Directions -
Write out, word for word, only the data from its first line to the line containing "This screenshot has height=925, width=1915.".

(Saved entries)
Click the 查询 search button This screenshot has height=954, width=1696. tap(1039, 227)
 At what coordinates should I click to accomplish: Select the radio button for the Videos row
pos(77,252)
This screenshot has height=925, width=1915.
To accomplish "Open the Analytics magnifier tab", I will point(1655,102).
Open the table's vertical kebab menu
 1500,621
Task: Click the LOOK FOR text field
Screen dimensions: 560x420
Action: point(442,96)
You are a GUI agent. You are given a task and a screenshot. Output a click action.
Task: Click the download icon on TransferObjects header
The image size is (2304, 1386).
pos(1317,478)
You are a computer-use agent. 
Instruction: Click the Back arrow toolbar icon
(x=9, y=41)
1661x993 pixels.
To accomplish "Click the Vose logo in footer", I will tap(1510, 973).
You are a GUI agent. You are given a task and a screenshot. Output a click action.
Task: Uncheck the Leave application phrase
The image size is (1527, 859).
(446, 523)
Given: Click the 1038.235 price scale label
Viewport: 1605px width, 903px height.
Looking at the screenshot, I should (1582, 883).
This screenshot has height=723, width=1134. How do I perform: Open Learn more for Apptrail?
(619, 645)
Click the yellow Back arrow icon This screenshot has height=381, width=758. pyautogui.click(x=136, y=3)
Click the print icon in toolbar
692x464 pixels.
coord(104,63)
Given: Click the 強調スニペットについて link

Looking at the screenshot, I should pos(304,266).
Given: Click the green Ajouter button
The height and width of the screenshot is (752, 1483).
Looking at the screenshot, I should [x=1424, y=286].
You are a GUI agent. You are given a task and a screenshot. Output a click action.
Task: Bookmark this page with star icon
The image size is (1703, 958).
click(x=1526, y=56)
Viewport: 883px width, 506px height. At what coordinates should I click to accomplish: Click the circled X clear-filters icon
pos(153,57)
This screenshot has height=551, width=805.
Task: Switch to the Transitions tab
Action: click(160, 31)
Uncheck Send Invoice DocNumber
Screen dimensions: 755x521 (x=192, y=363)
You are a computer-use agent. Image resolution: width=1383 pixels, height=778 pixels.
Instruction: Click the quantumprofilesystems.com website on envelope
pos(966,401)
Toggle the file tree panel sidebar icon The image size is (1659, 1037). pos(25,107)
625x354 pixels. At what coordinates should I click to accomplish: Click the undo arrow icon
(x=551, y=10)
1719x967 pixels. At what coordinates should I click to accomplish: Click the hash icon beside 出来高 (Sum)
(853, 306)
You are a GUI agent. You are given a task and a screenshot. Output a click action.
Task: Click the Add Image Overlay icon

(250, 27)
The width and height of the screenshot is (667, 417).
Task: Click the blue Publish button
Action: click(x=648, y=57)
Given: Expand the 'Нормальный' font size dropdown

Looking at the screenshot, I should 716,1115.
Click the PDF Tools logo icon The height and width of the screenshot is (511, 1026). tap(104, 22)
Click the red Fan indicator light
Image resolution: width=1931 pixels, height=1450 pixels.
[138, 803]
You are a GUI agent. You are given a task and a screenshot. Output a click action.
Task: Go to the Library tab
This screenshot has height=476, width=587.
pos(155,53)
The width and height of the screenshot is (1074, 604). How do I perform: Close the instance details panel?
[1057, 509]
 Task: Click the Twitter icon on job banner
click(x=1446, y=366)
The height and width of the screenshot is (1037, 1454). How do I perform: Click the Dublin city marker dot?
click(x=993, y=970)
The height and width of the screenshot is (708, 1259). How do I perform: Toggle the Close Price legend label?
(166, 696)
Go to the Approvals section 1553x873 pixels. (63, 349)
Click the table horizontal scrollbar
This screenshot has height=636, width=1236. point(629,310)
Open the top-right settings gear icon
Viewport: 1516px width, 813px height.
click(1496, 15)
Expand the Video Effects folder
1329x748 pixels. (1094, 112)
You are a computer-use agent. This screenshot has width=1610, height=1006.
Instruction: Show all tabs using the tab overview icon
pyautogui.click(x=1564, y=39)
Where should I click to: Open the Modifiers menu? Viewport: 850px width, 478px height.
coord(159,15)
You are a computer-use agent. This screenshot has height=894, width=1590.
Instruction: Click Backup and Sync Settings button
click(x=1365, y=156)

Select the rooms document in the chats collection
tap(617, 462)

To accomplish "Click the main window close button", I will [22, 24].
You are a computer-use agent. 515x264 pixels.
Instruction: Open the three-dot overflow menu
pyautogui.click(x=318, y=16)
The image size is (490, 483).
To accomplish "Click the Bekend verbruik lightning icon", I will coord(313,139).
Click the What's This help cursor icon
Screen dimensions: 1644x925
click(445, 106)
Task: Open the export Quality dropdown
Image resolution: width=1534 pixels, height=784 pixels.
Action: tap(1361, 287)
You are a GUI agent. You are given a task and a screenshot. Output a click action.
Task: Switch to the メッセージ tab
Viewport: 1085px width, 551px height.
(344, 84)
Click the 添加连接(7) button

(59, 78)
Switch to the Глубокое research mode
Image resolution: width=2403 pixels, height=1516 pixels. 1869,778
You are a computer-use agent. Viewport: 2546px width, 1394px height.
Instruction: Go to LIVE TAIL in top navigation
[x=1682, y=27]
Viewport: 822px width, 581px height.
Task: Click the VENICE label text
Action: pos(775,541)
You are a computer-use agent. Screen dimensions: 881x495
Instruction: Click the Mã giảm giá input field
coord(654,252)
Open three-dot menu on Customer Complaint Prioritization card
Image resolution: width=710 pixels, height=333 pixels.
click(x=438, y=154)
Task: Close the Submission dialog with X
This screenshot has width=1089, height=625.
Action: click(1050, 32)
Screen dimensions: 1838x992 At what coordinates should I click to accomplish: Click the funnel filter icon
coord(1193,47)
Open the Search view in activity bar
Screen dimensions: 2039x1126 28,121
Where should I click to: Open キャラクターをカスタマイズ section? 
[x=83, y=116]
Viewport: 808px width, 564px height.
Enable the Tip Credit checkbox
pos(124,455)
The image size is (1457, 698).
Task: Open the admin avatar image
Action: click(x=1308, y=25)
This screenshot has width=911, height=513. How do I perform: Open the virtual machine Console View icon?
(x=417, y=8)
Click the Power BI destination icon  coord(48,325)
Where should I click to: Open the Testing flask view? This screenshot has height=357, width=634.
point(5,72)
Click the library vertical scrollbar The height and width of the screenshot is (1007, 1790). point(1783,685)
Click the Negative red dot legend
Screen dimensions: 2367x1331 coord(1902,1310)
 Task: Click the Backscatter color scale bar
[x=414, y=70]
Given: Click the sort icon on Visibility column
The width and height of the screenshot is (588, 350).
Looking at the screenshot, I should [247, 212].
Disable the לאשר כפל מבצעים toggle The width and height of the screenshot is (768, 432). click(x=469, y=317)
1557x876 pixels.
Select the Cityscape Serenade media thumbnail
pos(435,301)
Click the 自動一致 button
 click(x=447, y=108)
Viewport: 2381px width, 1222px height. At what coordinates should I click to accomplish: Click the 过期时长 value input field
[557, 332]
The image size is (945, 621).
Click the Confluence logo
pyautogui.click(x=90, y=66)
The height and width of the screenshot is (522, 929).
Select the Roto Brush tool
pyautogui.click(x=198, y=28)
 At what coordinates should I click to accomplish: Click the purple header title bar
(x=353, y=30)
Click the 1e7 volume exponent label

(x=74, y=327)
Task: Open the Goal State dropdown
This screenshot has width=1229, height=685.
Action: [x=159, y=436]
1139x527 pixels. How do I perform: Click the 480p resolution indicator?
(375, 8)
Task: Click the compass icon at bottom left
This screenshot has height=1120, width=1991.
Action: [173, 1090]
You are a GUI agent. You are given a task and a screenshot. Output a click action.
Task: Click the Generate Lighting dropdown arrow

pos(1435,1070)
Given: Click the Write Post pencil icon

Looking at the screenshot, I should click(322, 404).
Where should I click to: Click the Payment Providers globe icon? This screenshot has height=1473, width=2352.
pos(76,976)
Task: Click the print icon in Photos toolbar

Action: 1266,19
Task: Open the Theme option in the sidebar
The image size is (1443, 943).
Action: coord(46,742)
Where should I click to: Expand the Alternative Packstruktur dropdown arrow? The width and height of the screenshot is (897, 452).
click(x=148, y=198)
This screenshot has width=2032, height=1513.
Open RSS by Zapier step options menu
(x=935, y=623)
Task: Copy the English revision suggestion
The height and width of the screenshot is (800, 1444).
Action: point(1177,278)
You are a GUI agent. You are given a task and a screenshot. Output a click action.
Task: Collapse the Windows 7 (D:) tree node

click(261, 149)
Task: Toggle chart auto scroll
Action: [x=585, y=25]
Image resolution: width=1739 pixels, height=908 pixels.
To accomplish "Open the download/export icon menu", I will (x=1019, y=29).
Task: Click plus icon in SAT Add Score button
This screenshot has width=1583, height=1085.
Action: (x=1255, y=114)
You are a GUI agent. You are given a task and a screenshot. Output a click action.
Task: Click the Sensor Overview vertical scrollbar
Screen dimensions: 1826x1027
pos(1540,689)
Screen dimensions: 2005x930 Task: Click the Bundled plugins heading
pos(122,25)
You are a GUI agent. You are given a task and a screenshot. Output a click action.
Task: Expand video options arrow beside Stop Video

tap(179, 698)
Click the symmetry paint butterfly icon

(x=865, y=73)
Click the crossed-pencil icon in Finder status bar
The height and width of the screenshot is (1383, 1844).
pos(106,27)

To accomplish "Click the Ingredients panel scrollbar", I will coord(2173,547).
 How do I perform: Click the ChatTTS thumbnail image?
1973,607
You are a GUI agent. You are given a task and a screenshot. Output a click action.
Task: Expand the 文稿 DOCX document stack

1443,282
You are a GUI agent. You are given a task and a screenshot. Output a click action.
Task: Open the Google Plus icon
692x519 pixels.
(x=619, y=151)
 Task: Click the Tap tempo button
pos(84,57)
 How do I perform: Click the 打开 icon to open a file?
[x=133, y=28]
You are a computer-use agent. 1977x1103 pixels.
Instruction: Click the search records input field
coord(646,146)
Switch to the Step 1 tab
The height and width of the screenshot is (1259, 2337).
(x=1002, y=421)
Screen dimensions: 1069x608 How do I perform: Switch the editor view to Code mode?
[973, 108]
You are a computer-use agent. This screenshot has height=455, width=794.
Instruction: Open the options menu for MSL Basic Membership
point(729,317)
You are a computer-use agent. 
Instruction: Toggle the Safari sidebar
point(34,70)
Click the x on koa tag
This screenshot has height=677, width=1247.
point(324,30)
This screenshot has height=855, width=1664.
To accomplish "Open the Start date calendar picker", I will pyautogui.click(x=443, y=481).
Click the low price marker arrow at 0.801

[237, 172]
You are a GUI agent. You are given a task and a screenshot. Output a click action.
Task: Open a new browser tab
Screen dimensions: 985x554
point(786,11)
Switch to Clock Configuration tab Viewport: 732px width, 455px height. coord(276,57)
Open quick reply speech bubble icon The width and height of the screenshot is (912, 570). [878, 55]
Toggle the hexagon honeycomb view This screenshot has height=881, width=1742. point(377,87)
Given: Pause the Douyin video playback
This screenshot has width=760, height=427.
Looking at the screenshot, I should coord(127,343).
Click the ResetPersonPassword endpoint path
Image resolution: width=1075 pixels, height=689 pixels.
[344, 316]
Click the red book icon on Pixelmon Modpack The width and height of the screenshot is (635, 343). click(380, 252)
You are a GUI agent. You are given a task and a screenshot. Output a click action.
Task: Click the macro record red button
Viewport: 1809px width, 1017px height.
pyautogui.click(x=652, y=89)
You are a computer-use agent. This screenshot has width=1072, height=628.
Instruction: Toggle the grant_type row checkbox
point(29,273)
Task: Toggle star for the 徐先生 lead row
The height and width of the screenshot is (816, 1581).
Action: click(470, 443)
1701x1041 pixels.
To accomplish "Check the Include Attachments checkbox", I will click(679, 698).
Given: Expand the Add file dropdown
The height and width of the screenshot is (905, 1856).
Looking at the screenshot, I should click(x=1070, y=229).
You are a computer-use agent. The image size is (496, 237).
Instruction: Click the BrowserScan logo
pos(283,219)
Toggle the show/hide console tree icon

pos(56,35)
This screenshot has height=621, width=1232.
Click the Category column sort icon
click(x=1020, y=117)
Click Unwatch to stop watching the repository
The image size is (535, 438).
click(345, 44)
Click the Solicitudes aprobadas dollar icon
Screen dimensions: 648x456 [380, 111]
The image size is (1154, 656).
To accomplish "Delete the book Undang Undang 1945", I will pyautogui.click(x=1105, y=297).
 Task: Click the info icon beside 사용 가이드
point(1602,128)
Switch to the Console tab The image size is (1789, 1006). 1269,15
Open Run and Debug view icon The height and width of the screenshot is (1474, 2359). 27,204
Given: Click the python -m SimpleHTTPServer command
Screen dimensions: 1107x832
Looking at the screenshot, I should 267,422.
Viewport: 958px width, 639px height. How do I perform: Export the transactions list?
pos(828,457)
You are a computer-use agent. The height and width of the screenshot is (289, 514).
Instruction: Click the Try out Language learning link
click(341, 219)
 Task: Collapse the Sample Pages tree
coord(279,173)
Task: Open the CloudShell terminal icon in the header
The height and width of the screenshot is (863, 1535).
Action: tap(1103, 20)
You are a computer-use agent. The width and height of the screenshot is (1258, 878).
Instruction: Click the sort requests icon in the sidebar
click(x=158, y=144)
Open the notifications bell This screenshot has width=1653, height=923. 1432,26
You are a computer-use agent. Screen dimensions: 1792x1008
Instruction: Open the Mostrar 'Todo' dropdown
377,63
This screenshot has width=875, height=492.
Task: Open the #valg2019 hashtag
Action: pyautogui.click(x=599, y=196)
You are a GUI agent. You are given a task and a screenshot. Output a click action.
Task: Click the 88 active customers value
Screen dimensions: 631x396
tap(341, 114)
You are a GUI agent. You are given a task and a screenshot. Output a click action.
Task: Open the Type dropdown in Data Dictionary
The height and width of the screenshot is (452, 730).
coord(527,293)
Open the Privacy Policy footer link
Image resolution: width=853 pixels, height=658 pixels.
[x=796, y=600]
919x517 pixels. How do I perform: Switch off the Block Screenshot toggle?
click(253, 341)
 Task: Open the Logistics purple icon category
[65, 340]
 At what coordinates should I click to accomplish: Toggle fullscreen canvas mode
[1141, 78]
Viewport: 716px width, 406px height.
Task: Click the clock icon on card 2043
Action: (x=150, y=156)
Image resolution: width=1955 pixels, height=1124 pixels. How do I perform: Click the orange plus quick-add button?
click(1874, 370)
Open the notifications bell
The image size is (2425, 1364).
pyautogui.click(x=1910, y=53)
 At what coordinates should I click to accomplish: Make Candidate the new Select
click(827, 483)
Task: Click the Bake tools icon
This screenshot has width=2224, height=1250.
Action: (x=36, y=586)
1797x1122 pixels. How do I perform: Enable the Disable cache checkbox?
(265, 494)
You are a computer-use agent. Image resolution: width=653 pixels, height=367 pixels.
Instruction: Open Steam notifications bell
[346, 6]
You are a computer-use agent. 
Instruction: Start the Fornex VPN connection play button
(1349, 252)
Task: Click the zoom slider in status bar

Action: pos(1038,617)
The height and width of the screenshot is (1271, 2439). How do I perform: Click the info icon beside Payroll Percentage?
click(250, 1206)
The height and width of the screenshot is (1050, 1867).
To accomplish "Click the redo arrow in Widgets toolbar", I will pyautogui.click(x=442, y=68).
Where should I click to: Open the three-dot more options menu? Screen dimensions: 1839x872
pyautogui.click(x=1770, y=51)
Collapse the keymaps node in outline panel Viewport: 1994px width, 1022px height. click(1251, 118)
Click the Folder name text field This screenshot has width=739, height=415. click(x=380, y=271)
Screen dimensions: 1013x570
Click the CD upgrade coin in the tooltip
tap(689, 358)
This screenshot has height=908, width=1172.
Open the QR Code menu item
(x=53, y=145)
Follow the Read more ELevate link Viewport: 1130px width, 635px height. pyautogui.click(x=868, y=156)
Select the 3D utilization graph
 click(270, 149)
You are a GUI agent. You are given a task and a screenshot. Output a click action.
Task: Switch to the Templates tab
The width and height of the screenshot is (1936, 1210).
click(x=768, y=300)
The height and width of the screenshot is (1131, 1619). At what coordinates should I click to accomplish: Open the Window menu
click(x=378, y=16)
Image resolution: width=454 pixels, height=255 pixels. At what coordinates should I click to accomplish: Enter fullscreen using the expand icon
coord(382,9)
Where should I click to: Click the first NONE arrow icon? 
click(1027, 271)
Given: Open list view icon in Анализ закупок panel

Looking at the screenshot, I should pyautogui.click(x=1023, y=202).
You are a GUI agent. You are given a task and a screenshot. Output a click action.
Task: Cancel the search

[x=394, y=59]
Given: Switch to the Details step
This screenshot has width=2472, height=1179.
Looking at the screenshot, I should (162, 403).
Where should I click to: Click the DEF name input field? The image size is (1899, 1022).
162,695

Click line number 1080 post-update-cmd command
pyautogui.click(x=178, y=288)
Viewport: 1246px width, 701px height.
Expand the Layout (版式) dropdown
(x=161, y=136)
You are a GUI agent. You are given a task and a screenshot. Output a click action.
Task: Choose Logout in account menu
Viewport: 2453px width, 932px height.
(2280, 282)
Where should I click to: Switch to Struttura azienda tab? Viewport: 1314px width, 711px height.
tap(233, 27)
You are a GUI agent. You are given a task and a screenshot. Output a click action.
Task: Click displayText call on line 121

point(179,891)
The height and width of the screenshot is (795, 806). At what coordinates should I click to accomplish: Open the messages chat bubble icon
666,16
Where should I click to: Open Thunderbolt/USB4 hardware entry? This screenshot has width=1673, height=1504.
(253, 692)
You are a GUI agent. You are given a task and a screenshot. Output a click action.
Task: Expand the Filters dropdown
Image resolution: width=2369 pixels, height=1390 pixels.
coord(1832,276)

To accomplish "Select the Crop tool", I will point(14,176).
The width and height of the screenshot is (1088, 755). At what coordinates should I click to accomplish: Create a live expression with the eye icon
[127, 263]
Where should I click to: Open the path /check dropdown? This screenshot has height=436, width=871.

Expected answer -
Click the 查询 search button This screenshot has height=954, width=1696. tap(1039, 227)
 At what coordinates should I click to accomplish: Select the radio button for the Videos row
pos(77,252)
This screenshot has height=925, width=1915.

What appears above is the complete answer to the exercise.